The approach starts with a clear requirement: before scraping, decide what fields matter. For this project, the table needs club names and stadiums (with other columns available but not required for the next steps). Wikipedia is chosen because it provides a structured table on the EFL Championship page, including club and stadium information.
Programmatically, the workflow uses three Python tools in sequence. First, `requests` sends an HTTP GET request to fetch the Wikipedia page’s HTML and stores the response. Second, `BeautifulSoup` parses that HTML into a navigable structure (described as a parse tree), enabling targeted queries rather than sifting through raw markup. Third, pandas converts the extracted HTML table into a DataFrame using `read_html`, producing a manageable dataset.
To locate the exact table, the workflow relies on browser inspection tools: right-clicking the table in Chrome’s developer tools reveals the HTML tag and a specific class attribute (notably `wikitable sortable`). That class becomes the filter criterion in BeautifulSoup—find the table with that class, capture its HTML, and then hand it to pandas.
Once the DataFrame is created, the process filters down to only the columns needed for the project (club and stadium, plus whatever additional fields are retained for later steps). The scraping logic is then wrapped into a reusable function, `get_efl_team_data`, which fetches the latest table from Wikipedia, parses it, filters it, and returns a DataFrame representing teams indexed from 0 to 23.

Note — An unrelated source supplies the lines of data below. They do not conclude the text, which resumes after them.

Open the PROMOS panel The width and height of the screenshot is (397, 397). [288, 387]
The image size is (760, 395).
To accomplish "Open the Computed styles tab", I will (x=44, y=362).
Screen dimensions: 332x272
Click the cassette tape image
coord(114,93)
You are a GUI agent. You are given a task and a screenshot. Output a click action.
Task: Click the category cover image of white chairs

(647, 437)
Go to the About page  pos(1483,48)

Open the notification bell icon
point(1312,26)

By the end of this installment, the project has a clean, automated starting dataset: the 24 EFL Championship clubs paired with their stadiums. That dataset becomes the foundation for the next stages—adding coordinates and distances via Google Maps API, then building the interactive UK map and click-driven information display.
Cornell Notes
The project builds an interactive UK map for the EFL Championship by first automating club-and-stadium data collection from Wikipedia. The key move is using `requests` to fetch the Wikipedia HTML, `BeautifulSoup` to parse and locate the specific table (identified via Chrome inspection and the table class `wikitable sortable`), and pandas `read_html` to convert that table into a DataFrame. The result is a reusable function, `get_efl_team_data`, that returns the 24 clubs (0–23) with their associated stadiums. This matters because it eliminates manual data entry and ensures the map can be updated by re-running the scraper before adding distances, plotting, and interactivity.

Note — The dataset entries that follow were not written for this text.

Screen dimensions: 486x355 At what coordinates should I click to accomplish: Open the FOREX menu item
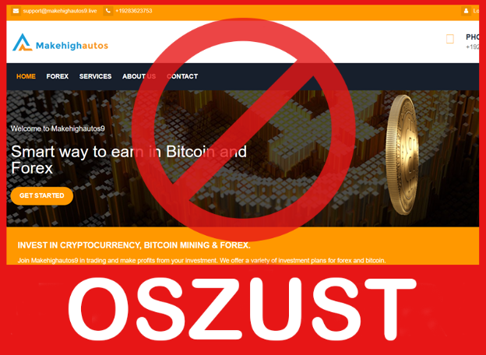(x=58, y=76)
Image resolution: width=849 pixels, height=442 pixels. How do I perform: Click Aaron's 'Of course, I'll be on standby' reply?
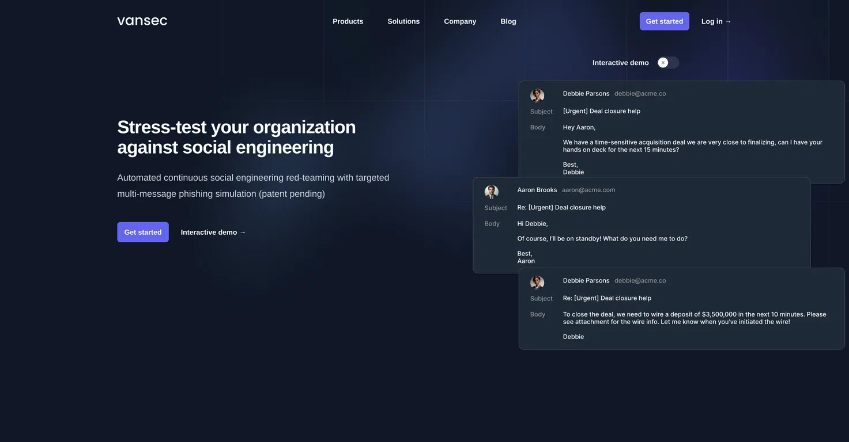tap(602, 239)
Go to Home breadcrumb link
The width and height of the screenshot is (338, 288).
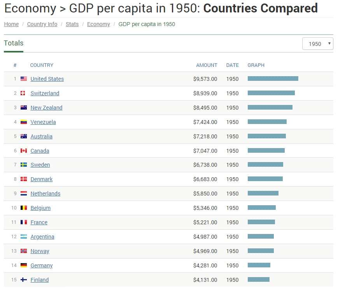pos(11,24)
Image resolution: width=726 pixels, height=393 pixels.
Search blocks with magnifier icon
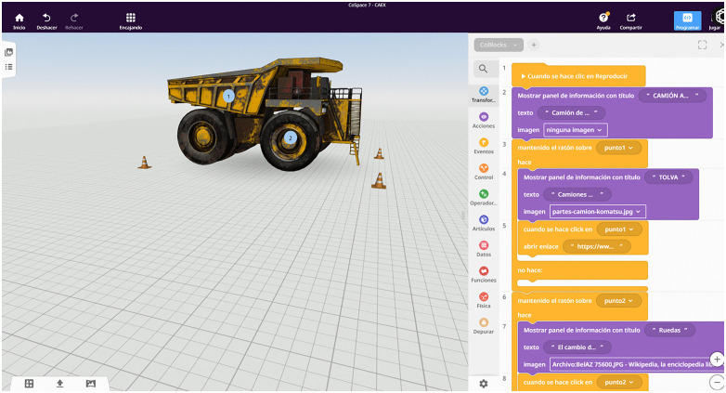(x=483, y=69)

Why does the workflow start by deciding which fields to scrape from Wikipedia?
How do `requests` and `BeautifulSoup` work together in this scraper?
What technique identifies the exact Wikipedia table to scrape?
How does pandas turn the scraped HTML table into usable data?
What does wrapping the logic into `get_efl_team_data` accomplish?
Review Questions
- What specific HTML element/class does the scraper use to locate the EFL Championship table on Wikipedia?
- Describe the end-to-end data path from an HTTP GET request to a filtered pandas DataFrame.
- Why is filtering to only the needed columns an important step before distance lookups and plotting?
Key Points
- 1
Define the exact data fields needed before scraping so the pipeline stays focused and the DataFrame stays clean.
- 2
Use `requests` to fetch Wikipedia page HTML via an HTTP GET request.
- 3
Parse the HTML with `BeautifulSoup` so the code can query structured elements rather than scanning raw markup.
- 4
Use browser inspection tools to identify the table’s HTML attributes (class `wikitable sortable`) and target the correct table.
- 5
Convert the extracted HTML table into a pandas DataFrame with `read_html`, then filter to the columns required for the project.
- 6
Encapsulate scraping logic in a function like `get_efl_team_data` to make the dataset refreshable and reusable.